## SUPPLIED RECORDS

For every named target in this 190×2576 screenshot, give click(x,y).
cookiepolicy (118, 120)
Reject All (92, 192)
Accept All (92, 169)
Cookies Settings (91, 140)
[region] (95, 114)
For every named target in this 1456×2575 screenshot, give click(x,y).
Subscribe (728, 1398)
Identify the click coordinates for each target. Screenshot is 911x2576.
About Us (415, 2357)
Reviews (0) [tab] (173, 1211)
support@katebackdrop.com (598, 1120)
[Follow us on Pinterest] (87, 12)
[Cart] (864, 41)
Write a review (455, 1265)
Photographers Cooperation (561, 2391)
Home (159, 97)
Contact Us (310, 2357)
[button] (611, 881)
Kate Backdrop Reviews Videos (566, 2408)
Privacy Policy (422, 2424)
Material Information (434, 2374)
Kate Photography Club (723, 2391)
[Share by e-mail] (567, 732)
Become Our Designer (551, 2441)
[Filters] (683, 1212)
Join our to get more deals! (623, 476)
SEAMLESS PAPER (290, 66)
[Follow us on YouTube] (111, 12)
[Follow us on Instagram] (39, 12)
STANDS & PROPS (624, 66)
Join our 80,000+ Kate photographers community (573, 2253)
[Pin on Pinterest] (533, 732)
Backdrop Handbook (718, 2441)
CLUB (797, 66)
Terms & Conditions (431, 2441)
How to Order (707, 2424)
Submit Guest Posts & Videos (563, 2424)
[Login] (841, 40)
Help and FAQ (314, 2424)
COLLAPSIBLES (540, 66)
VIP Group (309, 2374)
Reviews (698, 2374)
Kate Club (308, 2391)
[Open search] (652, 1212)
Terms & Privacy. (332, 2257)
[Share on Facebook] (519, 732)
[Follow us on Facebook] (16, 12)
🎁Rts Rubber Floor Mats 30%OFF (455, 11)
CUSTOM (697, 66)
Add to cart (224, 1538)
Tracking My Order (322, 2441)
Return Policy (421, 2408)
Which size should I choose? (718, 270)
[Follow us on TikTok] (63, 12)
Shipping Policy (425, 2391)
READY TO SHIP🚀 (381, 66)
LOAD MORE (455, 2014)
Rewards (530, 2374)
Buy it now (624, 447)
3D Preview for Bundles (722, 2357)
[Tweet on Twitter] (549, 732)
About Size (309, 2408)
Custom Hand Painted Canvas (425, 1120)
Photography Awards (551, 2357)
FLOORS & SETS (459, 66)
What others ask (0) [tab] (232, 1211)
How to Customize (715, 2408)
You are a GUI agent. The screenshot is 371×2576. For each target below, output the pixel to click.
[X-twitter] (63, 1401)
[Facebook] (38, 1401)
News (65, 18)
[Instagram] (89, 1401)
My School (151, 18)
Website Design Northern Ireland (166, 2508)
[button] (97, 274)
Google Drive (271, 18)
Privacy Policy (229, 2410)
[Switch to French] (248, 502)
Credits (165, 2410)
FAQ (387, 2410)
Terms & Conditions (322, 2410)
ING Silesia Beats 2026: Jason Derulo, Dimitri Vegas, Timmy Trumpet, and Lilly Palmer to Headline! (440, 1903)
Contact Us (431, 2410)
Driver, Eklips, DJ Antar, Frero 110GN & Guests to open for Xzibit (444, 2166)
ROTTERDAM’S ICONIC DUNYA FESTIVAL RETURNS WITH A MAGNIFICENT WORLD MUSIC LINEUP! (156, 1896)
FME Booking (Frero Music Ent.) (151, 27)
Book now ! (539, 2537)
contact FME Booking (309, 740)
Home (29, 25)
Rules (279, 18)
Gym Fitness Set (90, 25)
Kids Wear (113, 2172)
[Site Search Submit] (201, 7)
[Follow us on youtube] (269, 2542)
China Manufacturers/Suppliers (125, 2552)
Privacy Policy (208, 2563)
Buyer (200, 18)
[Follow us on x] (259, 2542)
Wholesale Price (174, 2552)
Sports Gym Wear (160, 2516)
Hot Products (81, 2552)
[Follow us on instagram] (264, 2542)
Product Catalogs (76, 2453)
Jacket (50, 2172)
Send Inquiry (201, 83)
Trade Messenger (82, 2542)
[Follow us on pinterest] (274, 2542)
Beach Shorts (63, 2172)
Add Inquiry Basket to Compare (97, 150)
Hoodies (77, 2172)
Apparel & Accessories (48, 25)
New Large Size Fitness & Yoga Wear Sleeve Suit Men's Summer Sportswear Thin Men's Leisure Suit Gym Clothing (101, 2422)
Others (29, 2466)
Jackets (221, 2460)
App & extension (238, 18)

## PROBLEM DESCRIPTION
The expected output is exactly the lines of the listing above between the line holding "Material Information (434, 2374)" and the line holding "3D Preview for Bundles (722, 2357)", inclusive.

## SOLVED EXERCISE
Material Information (434, 2374)
Kate Photography Club (723, 2391)
[Share by e-mail] (567, 732)
Become Our Designer (551, 2441)
[Filters] (683, 1212)
Join our to get more deals! (623, 476)
SEAMLESS PAPER (290, 66)
[Follow us on YouTube] (111, 12)
[Follow us on Instagram] (39, 12)
STANDS & PROPS (624, 66)
Join our 80,000+ Kate photographers community (573, 2253)
[Pin on Pinterest] (533, 732)
Backdrop Handbook (718, 2441)
CLUB (797, 66)
Terms & Conditions (431, 2441)
How to Order (707, 2424)
Submit Guest Posts & Videos (563, 2424)
[Login] (841, 40)
Help and FAQ (314, 2424)
COLLAPSIBLES (540, 66)
VIP Group (309, 2374)
Reviews (698, 2374)
Kate Club (308, 2391)
[Open search] (652, 1212)
Terms & Privacy. (332, 2257)
[Share on Facebook] (519, 732)
[Follow us on Facebook] (16, 12)
🎁Rts Rubber Floor Mats 30%OFF (455, 11)
CUSTOM (697, 66)
Add to cart (224, 1538)
Tracking My Order (322, 2441)
Return Policy (421, 2408)
Which size should I choose? (718, 270)
[Follow us on TikTok] (63, 12)
Shipping Policy (425, 2391)
READY TO SHIP🚀 (381, 66)
LOAD MORE (455, 2014)
Rewards (530, 2374)
Buy it now (624, 447)
3D Preview for Bundles (722, 2357)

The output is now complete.